Medical Research

InSightec, founded by a Technion graduate, provides a non-invasive treatment that can replace invasive procedures and offer therapeutic alternatives to millions of patients with serious diseases around the globe.

Technion researchers have transformed basic science into life-changing applications. The intersection of engineering and medicine at the Lorry I. Lokey Interdisciplinary Center for Life Sciences and Engineering has helped lay the foundation for a thriving medical device industry in Israel.

If you suffer from cancer, heart disease, or Parkinson’s disease, it’s possible that at least part of your treatment was developed at the Technion. Velcade, for the treatment of cancer, and Azilect, for the treatment of Parkinson’s, were invented by Technion scientists. Many medical innovations are helping to treat disease and improve the quality of life for people all over the world.

Breakthroughs in Medical Research

Click here to read the Technion Medical Review
  • In a breakthrough that could change the future of pacemakers, researchers led by Assistant Professor Shelly Tzlil use mechanical stimulation to “train” cardiac cells to beat at a given rate. The findings demonstrate for the first time that direct physical contact with the cardiac cells isn’t required to synchronize their beating. As long as the cardiac cells are in the tissue being mechanically stimulated, they are trained by the stimulation, with long-lasting effects that persist even after it is stopped.

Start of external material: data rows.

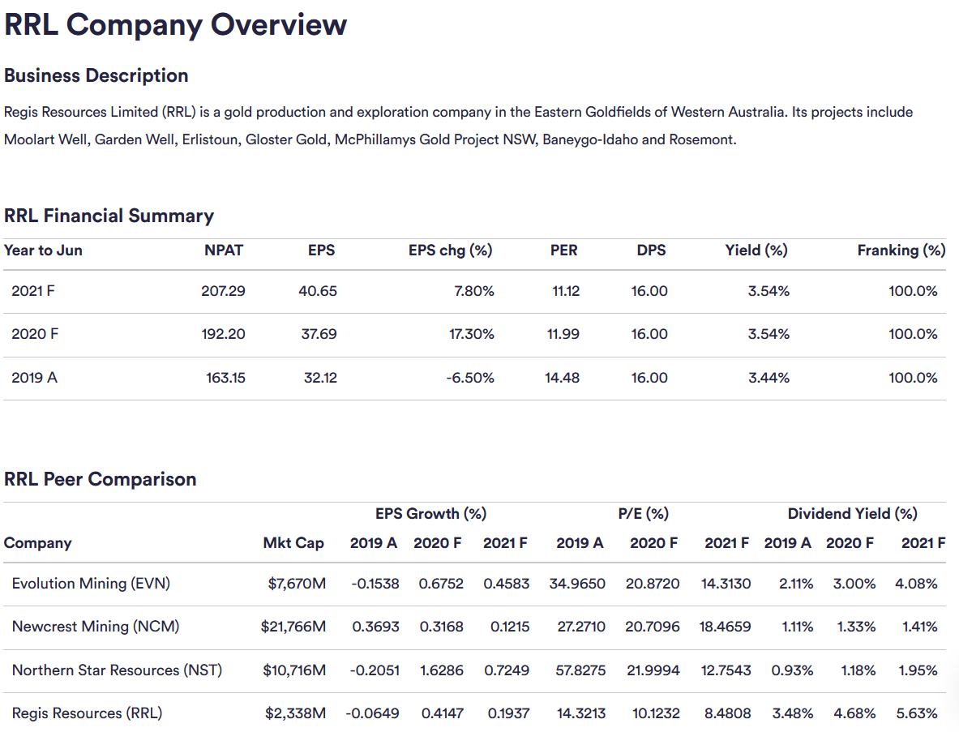Click Newcrest Mining (NCM) company name
959x732 pixels.
pyautogui.click(x=96, y=627)
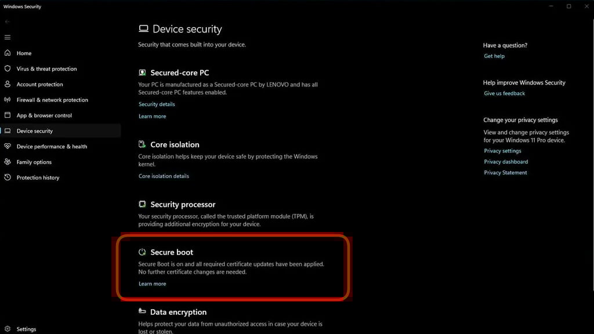Select Device security in the sidebar
The width and height of the screenshot is (594, 334).
tap(35, 131)
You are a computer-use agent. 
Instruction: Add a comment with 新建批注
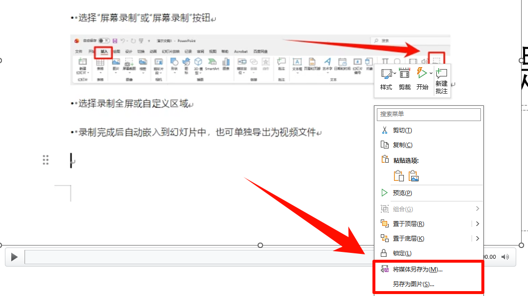point(442,80)
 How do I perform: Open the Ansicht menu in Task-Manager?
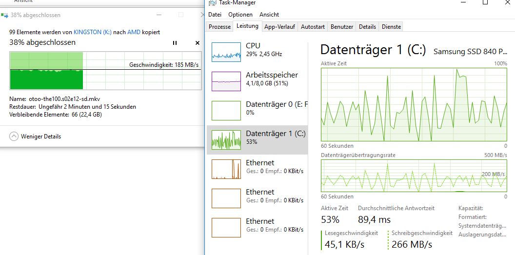[x=269, y=15]
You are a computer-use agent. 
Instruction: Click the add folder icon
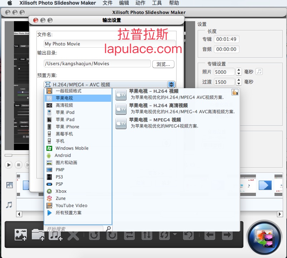[x=38, y=235]
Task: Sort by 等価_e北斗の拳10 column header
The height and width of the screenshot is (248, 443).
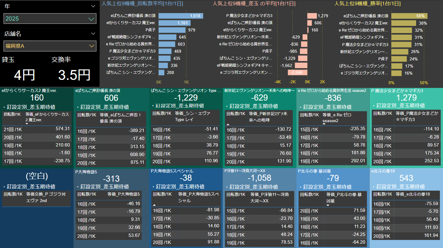Action: coord(412,194)
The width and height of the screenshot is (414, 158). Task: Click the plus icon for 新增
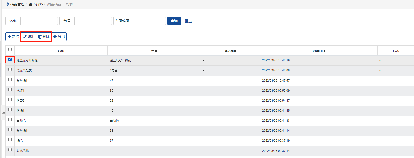pos(9,37)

  • Researchers led by Prof. Hossam Haick have developed materials that can be integrated into flexible devices to “heal” incidental scratches or damaging cuts that might compromise device functionality. The advancement, using a new kind of synthetic polymer (a polymer is a large molecule composed of many repeated smaller molecules) has self-healing properties that mimic human skin, which means that e-skin “wounds” can quickly “heal” themselves in remarkably short time – less than a day.

  • Researchers led by Prof. Shulamit Levenberg have developed technology to tailor grafted tissues that can respond to certain natural forces affecting blood vessels. The researchers also found that matching the structure of the engineered vessels to the structure of the host tissues at the site of implantation helps the tissue implant integration, improving the chances that grafted tissues will survive.